In the end, it's our ideals, our values that built America, values that allowed us to forge a nation made up of immigrants from every corner of the globe, values that drive our citizens still.
Every day, Americans meet their responsibilities to their families and their employers. Time and again, they lend a hand to their neighbors and give back to their country. They take pride in their labor and are generous in spirit.
These aren't Republican values or Democratic values that they're living by, business values or labor values. They're American values.
Unfortunately, too many of our citizens have lost faith that our biggest institutions -- our corporations, our media, and, yes, our government -- still reflect these same values.
Each of these institutions are full of honorable men and women doing important work that helps our country prosper. But each time a CEO rewards himself for failure or a banker puts the rest of us at risk for his own selfish gain, people's doubts grow.
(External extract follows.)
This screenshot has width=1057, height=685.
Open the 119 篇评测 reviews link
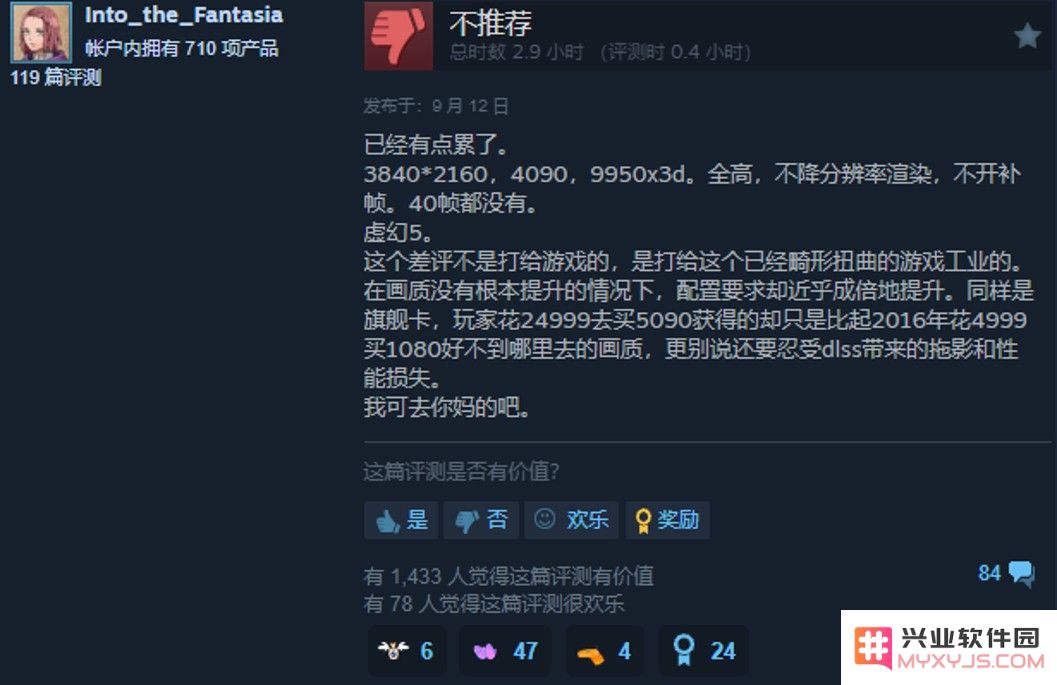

Each time lobbyists game the system or politicians tear each other down instead of lifting this country up, we lose faith.
The more that TV pundits reduce serious debates to silly arguments, big issues into sound bites, our citizens turn away.
No wonder there's so much cynicism out there. No wonder there's so much disappointment.
I campaigned on the promise of change, change we can believe in, the slogan went. And right now, I know there are many Americans who aren't sure if they still believe we can change, or that I can deliver it.
But remember this: I never suggested that change would be easy or that I could do it alone. Democracy in a nation of 300 million people can be noisy and messy and complicated. And when you try to do big things and make big changes, it stirs passions and controversy. That's just how it is.
Those of us in public office can respond to this reality by playing it safe and avoid telling hard truths and pointing fingers. We can do what's necessary to keep our poll numbers high and get through the next election instead of doing what's best for the next generation.
But I also know this: If people had made that decision 50 years ago or 100 years ago or 200 years ago, we wouldn't be here tonight. The only reason we are here is because generations of Americans were unafraid to do what was hard, to do what was needed even when success was uncertain, to do what it took to keep the dream of this nation alive for their children and their grandchildren.
Our administration has had some political setbacks this year, and some of them were deserved. But I wake up every day knowing that they are nothing compared to the setbacks that families all across this country have faced this year.
And what keeps me going, what keeps me fighting, is that despite all these setbacks, that spirit of determination and optimism, that fundamental decency that has always been at the core of the American people, that lives on.
It lives on in the struggling small-business owner who wrote to me of his company, "None of us," he said, "are willing to consider, even slightly, that we might fail."
It lives on in the woman who said that, even though she and her neighbors have felt the pain of recession, "We are strong, we are resilient, we are American."
It lives on in the 8-year-old boy in Louisiana who just sent me his allowance and asked if I would give it to the people of Haiti.
And it lives on in all the Americans who've dropped everything to go someplace they've never been and pull people they've never known from the rubble, prompting chants of "USA! USA! USA!" when another life was saved.
The spirit that has sustained this nation for more than two centuries lives on in you, its people.
We have finished a difficult year. We have come through a difficult decade. But a new year has come. A new decade stretches before us.
We don't quit. I don't quit. Let's seize this moment, to start anew, to carry the dream forward, and to strengthen our union once more.
(APPLAUSE)
Thank you. God bless you. And God bless the United States of America.